SELECT mean(usage_user)
FROM cpu
WHERE host='server1' AND time > now() - 5m

Execution steps:

Identify chunks containing server1 using the tag index.
Merge in-memory WAL and on-disk TSM chunks.
Read only the relevant time range.
Apply compression-aware aggregation (mean) directly on compressed data when possible..
Return the aggregated result.

Step 4: Retention and Downsampling

Retention Policies:

Keep 7 days of raw CPU metrics.
Older data is automatically deleted.

Downsampling via Continuous Queries:

Compute hourly averages for historical data.
Store aggregated data in a downsampled measurement to reduce storage and maintain query performance.

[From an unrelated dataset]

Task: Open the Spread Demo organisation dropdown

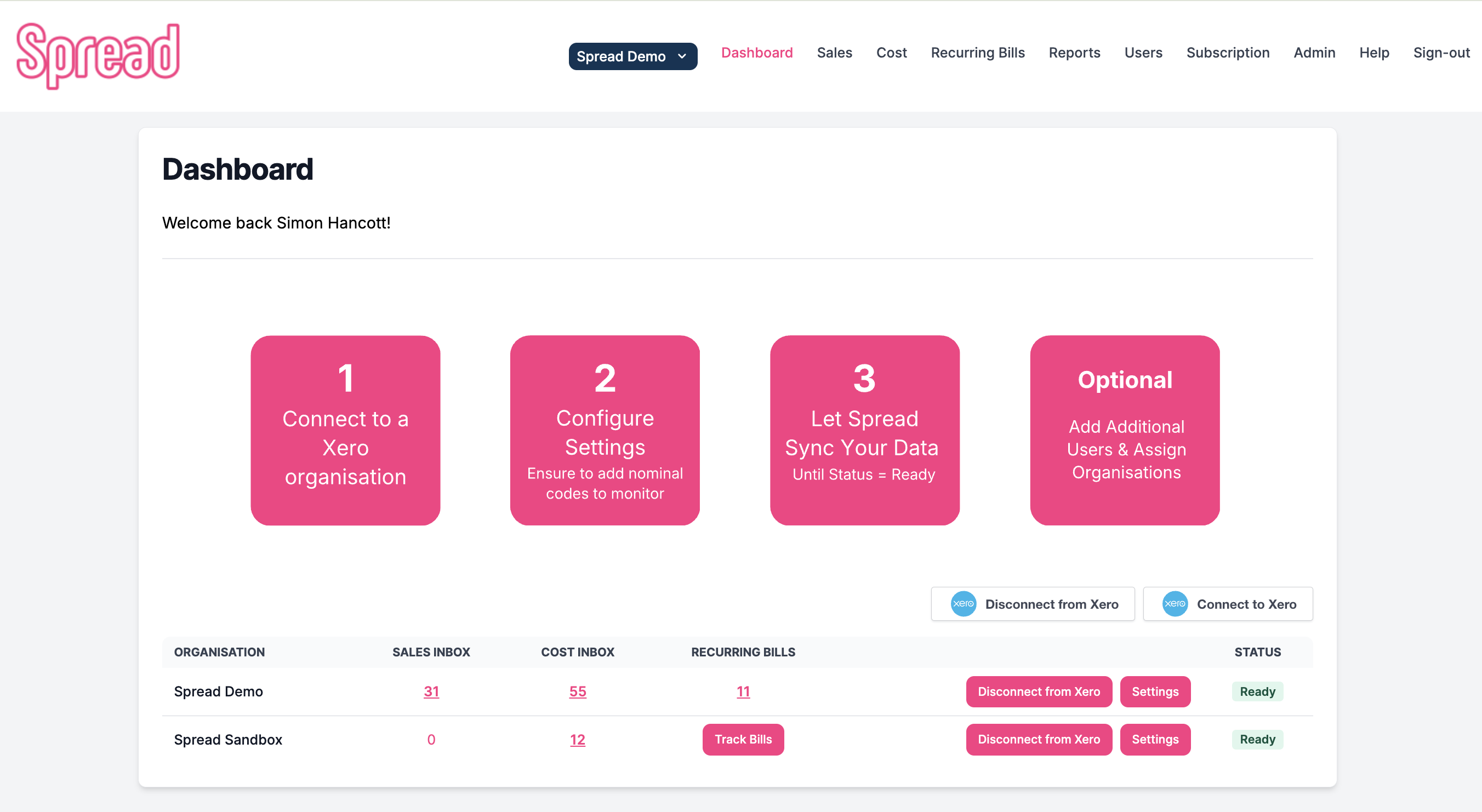Action: (x=632, y=56)
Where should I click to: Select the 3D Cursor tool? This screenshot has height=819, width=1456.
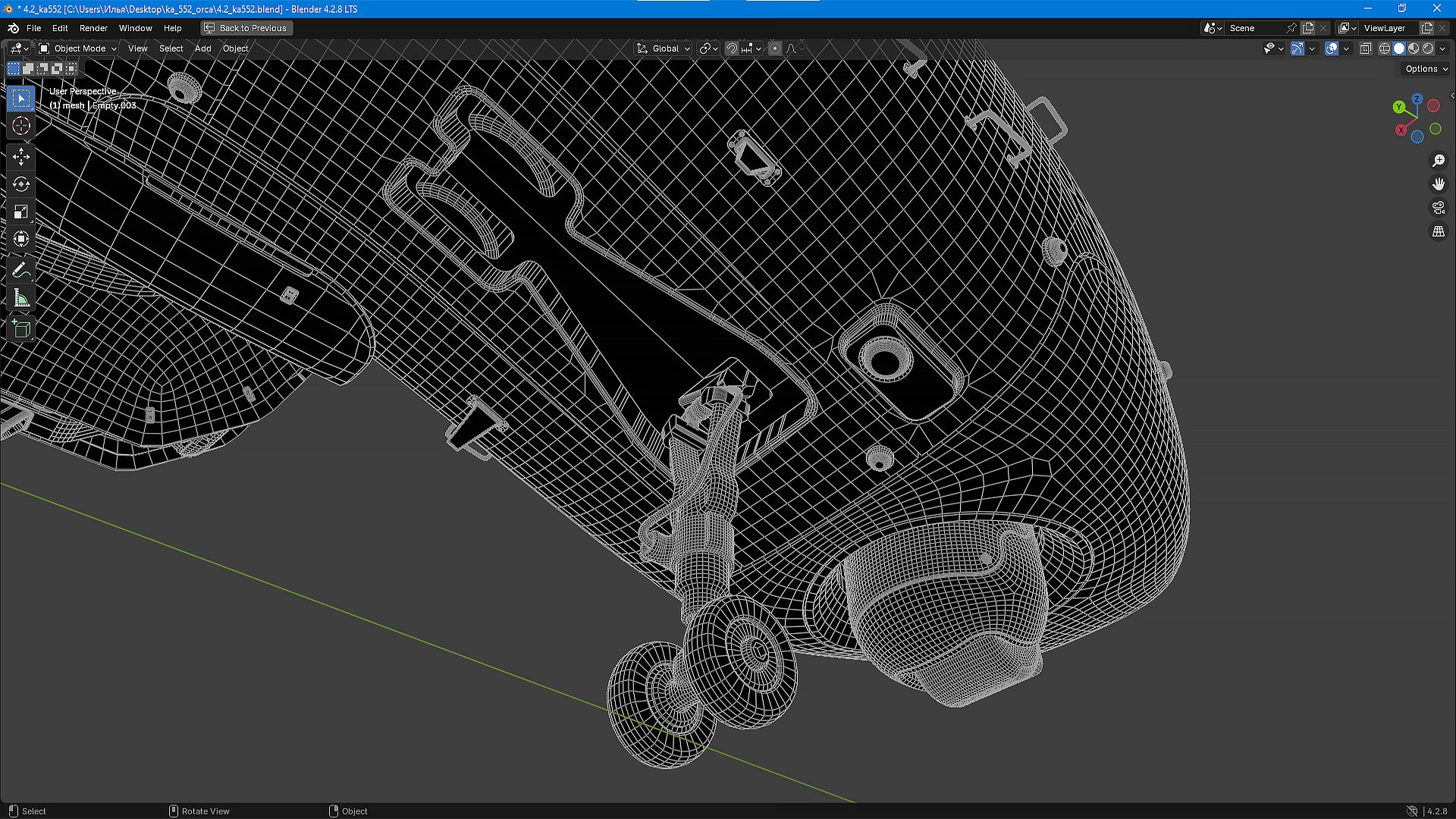coord(20,126)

This ensures recent data remains granular, while historical data is summarized efficiently.

Step 5: Visualization

Query results can be fed into Grafana dashboards:

Real-time metrics: Display per-second CPU usage for recent activity.
Historical trends: Use hourly averages to visualize long-term patterns.
Alerts: Trigger notifications if CPU usage exceeds thresholds for a specified duration.

Conclusion

Time-Series Databases are purpose-built engines that address the unique challenges of temporal data: high-volume writes, time-ordered queries, automated retention, and efficient storage. Unlike general-purpose relational or NoSQL databases, TSDBs are designed from the ground up to handle continuous, sequential, and often high-frequency workloads with minimal operational overhead.

Through our InfluxDB workflow example, we've seen how a TSDB handles the full lifecycle of time-series data: from ingesting per-second CPU metrics, organizing them in time-partitioned and indexed storage, executing compression-aware queries, managing retention and downsampling, to visualizing insights in real-time dashboards. This end-to-end perspective highlights the architectural optimizations—append-only writes, in-memory WAL, TSM storage, tag-based indexing, and automated rollups—that make TSDBs uniquely suited for temporal workloads.

When choosing a time-series database, it's essential to balance ingestion throughput, query complexity, retention requirements, and operational considerations. Engines like InfluxDB, TimescaleDB, Prometheus, and VictoriaMetrics each make different trade-offs, reflecting the diversity of time-series use cases from infrastructure monitoring and IoT telemetry to financial tick data and event logging.

Ultimately, understanding the core principles and trade-offs behind TSDBs empowers engineers to select the right tool for their workloads, ensuring that temporal data is captured efficiently, queried rapidly, and stored sustainably. By leveraging purpose-built time-series engines, teams can gain actionable insights from data streams that would overwhelm general-purpose databases, unlocking performance, scalability, and observability in systems that rely on real-time temporal information.